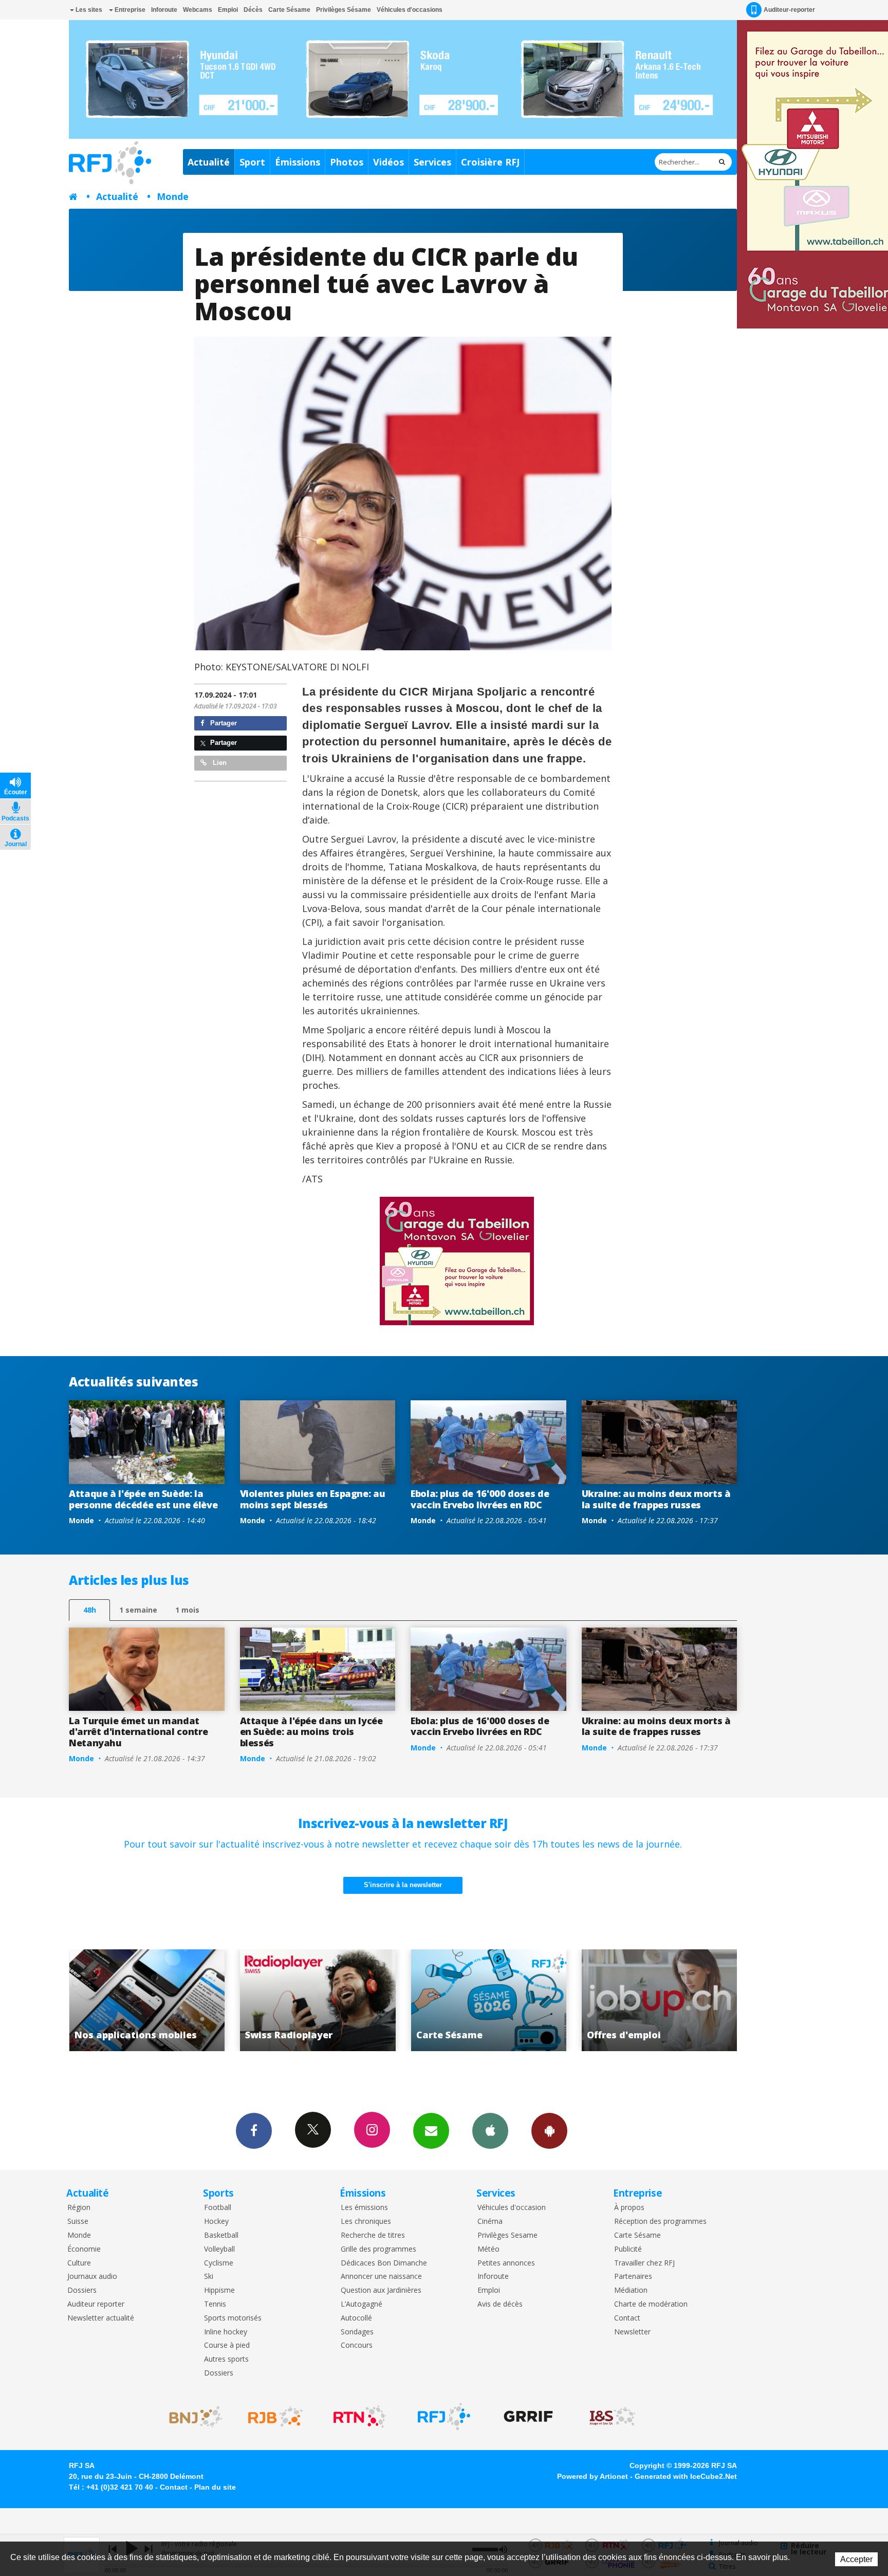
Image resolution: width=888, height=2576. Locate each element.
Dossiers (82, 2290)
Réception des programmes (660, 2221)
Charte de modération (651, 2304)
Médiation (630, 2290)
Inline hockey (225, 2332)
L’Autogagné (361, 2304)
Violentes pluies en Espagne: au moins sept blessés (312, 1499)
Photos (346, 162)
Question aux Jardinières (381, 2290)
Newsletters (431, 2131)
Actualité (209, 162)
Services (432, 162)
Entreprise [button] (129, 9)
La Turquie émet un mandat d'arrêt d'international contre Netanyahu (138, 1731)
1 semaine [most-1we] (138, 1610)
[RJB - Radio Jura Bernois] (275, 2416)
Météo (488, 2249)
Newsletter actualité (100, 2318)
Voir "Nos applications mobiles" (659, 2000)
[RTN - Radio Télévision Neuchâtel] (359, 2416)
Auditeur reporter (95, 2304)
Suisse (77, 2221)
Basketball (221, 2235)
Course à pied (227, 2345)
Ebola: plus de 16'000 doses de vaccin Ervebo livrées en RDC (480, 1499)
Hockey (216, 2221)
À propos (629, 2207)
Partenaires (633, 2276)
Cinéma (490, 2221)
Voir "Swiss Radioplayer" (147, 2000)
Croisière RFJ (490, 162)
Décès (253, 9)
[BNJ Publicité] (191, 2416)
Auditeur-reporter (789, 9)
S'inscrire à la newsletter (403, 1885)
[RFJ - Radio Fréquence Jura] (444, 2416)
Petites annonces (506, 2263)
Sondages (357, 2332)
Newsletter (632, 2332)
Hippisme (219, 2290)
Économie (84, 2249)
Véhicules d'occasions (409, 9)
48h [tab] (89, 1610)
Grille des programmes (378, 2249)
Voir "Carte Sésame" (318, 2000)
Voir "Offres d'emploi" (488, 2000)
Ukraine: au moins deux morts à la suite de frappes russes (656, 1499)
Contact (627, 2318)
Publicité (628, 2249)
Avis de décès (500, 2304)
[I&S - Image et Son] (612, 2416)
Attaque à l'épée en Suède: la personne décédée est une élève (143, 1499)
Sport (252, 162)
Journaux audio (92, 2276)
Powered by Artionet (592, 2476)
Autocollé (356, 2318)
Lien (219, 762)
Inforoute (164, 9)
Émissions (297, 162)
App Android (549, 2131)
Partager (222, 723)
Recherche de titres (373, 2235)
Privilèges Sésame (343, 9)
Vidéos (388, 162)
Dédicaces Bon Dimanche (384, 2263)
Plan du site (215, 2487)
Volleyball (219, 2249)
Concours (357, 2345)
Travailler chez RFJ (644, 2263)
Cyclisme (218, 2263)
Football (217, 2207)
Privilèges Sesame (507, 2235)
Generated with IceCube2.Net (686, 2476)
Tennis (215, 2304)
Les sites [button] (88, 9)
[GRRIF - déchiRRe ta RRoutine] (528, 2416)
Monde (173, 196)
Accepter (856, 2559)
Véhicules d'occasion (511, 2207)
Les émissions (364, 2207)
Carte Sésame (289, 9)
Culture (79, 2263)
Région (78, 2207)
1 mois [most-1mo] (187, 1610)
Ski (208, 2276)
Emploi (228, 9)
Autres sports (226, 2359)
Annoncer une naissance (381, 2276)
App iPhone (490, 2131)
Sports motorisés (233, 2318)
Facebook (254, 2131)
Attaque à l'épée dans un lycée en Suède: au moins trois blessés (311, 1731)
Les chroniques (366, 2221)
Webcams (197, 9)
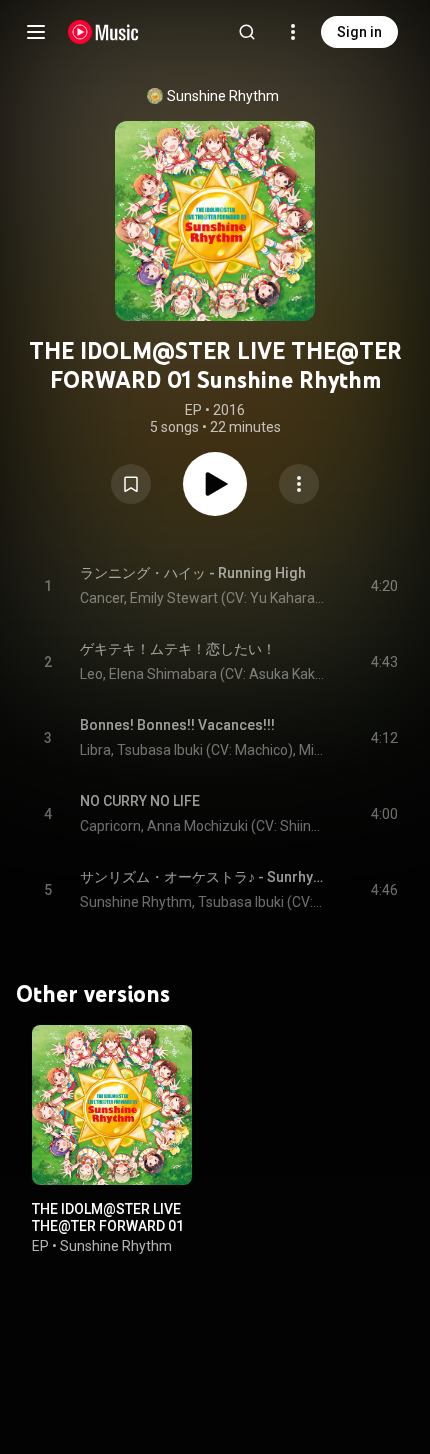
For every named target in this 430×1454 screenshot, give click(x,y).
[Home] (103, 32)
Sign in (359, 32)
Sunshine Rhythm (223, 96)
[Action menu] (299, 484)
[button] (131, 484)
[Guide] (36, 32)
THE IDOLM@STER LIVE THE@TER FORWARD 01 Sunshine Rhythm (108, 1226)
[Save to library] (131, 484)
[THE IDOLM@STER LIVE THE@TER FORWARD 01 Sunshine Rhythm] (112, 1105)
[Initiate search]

-=-=-

◆ **ABOUT THIS EXERCISE**
Skip the pictures; extract only the lines from the line with "Lien (219, 762)" through the final line of the material, exactly as they appear.

◆ **ANSWER BELOW**
Lien (219, 762)
Inforoute (164, 9)
Émissions (297, 162)
App Android (549, 2131)
Partager (222, 723)
Recherche de titres (373, 2235)
Privilèges Sésame (343, 9)
Vidéos (388, 162)
Dédicaces Bon Dimanche (384, 2263)
Plan du site (215, 2487)
Volleyball (219, 2249)
Concours (357, 2345)
Travailler chez RFJ (644, 2263)
Cyclisme (218, 2263)
Football (217, 2207)
Privilèges Sesame (507, 2235)
Generated with IceCube2.Net (686, 2476)
Tennis (215, 2304)
Les sites [button] (88, 9)
[GRRIF - déchiRRe ta RRoutine] (528, 2416)
Monde (173, 196)
Accepter (856, 2559)
Véhicules d'occasion (511, 2207)
Les émissions (364, 2207)
Carte Sésame (289, 9)
Culture (79, 2263)
Région (78, 2207)
1 mois [most-1mo] (187, 1610)
Ski (208, 2276)
Emploi (228, 9)
Autres sports (226, 2359)
Annoncer une naissance (381, 2276)
App iPhone (490, 2131)
Sports motorisés (233, 2318)
Facebook (254, 2131)
Attaque à l'épée dans un lycée en Suède: au moins trois blessés (311, 1731)
Les chroniques (366, 2221)
Webcams (197, 9)
For every named target in this 430×1454 screenshot, give click(x,y).
[Home] (103, 32)
Sign in (359, 32)
Sunshine Rhythm (223, 96)
[Action menu] (299, 484)
[button] (131, 484)
[Guide] (36, 32)
THE IDOLM@STER LIVE THE@TER FORWARD 01 Sunshine Rhythm (108, 1226)
[Save to library] (131, 484)
[THE IDOLM@STER LIVE THE@TER FORWARD 01 Sunshine Rhythm] (112, 1105)
[Initiate search]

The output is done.